The advantages of applying the UBI are many. First of all, it would be a significant step in eradicating poverty and eliminating income inequality. The societies were more egalitarian when they were agriculturist. The land was not private property, and so, there was less inequality. All the profits were equally divided, and the whole community prospered—and suffered in times of difficulties—together. However, the slaves struggled in the American Southern plantation economy. Circumstances became even more difficult for some workers when the industrial revolution took place. Skilled craftsmen had to take up unskilled, monotonous jobs.

Moreover, as Levin-Waldman states that the industrial revolution transformed skilled craftsmen, artisans, and farmers into unskilled labor, and “economies throughout the world saw the emergence of great pockets of poverty as more and more unskilled workers found work in the factories” (Levin-Waldman, 135). These workers were paid wages and had no health-benefits or job-security. So, “such an economy was still operating on the concept of slavery, although it was not at all the chattel slavery of the American Southern plantation economy” (Ibid).
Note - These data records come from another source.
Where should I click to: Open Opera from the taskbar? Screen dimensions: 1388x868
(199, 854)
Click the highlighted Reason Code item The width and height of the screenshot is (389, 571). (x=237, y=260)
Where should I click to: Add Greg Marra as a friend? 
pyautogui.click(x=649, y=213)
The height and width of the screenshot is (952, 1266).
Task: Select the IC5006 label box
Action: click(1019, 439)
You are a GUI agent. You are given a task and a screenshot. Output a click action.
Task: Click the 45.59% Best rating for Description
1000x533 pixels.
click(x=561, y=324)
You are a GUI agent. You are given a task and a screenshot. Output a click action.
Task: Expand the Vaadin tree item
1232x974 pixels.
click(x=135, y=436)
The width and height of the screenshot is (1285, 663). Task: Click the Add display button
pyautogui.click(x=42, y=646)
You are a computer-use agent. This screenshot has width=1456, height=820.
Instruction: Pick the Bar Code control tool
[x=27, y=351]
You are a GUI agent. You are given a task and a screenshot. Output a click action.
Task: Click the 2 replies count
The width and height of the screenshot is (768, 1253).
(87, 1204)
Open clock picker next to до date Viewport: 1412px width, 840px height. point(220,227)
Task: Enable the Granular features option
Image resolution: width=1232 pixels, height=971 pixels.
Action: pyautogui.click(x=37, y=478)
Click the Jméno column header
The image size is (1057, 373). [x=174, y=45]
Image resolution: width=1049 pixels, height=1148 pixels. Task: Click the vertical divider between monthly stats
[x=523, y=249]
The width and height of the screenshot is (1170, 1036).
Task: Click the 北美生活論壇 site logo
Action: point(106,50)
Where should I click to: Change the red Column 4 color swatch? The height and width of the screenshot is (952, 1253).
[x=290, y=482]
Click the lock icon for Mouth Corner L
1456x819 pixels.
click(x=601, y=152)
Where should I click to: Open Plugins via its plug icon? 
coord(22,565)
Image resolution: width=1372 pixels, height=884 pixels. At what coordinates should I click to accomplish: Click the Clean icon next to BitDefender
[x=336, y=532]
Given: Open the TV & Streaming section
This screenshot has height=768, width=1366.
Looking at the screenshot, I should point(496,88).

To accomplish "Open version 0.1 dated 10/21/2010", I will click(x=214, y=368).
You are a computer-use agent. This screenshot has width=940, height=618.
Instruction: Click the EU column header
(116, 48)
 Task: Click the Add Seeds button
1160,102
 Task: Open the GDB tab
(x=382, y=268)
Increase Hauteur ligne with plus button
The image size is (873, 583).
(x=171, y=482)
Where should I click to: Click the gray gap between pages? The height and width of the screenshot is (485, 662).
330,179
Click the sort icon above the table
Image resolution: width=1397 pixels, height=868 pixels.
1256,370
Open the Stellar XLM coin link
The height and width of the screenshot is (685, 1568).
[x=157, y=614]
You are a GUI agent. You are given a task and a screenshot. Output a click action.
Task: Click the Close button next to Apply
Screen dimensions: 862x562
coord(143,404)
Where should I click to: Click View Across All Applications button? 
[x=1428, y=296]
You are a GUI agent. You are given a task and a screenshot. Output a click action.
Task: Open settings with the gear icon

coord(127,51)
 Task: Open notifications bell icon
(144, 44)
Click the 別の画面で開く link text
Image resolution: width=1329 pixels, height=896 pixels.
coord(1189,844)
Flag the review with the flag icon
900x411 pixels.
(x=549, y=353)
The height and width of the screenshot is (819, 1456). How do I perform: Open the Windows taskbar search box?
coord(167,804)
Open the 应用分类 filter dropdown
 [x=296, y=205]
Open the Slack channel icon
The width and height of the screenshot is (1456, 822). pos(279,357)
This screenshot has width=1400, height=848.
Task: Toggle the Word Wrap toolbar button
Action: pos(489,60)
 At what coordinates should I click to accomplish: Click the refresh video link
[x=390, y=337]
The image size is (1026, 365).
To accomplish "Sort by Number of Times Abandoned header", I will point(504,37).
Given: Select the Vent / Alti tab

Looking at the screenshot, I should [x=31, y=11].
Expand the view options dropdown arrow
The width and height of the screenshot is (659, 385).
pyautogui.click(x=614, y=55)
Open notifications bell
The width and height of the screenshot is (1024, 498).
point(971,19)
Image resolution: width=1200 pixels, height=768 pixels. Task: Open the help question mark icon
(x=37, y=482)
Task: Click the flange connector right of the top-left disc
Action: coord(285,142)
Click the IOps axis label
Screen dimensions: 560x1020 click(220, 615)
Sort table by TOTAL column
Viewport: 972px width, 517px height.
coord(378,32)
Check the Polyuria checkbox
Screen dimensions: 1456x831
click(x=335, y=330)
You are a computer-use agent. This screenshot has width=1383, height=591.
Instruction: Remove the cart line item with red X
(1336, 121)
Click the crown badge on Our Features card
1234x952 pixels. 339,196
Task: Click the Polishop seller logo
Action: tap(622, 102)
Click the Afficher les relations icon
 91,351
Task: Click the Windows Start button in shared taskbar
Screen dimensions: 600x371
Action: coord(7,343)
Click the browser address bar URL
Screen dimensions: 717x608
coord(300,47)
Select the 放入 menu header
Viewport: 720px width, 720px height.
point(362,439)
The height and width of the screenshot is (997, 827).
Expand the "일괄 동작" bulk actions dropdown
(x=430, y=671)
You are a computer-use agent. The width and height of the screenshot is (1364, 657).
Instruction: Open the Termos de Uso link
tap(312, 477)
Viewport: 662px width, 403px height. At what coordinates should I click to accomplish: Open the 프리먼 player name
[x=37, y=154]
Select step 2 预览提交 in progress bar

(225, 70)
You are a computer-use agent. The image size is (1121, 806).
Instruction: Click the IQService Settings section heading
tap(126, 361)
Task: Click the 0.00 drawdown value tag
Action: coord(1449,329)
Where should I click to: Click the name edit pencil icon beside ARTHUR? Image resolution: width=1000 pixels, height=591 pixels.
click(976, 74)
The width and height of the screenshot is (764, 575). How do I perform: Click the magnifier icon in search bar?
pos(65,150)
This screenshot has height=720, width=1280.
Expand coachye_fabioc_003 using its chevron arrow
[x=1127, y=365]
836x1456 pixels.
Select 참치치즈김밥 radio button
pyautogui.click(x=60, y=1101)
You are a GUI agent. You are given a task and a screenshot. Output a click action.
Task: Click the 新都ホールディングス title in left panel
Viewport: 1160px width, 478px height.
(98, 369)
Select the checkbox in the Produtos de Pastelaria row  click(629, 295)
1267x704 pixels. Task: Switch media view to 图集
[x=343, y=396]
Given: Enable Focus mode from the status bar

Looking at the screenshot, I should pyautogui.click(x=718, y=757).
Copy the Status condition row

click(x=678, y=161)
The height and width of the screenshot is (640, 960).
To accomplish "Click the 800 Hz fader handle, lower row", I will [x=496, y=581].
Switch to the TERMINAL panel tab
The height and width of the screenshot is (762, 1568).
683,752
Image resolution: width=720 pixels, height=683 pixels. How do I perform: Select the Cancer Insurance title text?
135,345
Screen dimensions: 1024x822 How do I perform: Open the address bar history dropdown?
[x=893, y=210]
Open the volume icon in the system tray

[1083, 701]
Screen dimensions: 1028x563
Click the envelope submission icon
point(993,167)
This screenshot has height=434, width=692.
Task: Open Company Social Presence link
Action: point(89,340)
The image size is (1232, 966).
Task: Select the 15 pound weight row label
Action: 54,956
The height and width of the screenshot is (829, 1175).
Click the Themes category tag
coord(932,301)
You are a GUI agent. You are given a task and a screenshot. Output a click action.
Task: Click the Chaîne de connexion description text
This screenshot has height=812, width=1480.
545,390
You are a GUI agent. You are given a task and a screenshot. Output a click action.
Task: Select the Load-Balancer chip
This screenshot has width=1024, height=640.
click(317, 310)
Even though labor unions made progress and workers got many rights, the world continues to witness a considerable amount of income inequality. The “world’s richest 1 percent, those with more than $1 million, owns 44 percent of the world’s wealth . . . [while] 56.6 percent of the world’s population hold less than 2 percent of global wealth” (Credit Suisse Global Wealth Report, 2019). The gap between wealth accumulation is massive, and the UBI can help in reducing this discrepancy. The poorest of the population includes many people who are unemployed or have to resort to taking extremely exploitative wages. UBI would give them financial independence and the opportunity not to accept wages that are not even enough for subsistence. Similarly, it would provide a sense to employers not to offer rates that the workers would agree to work on. 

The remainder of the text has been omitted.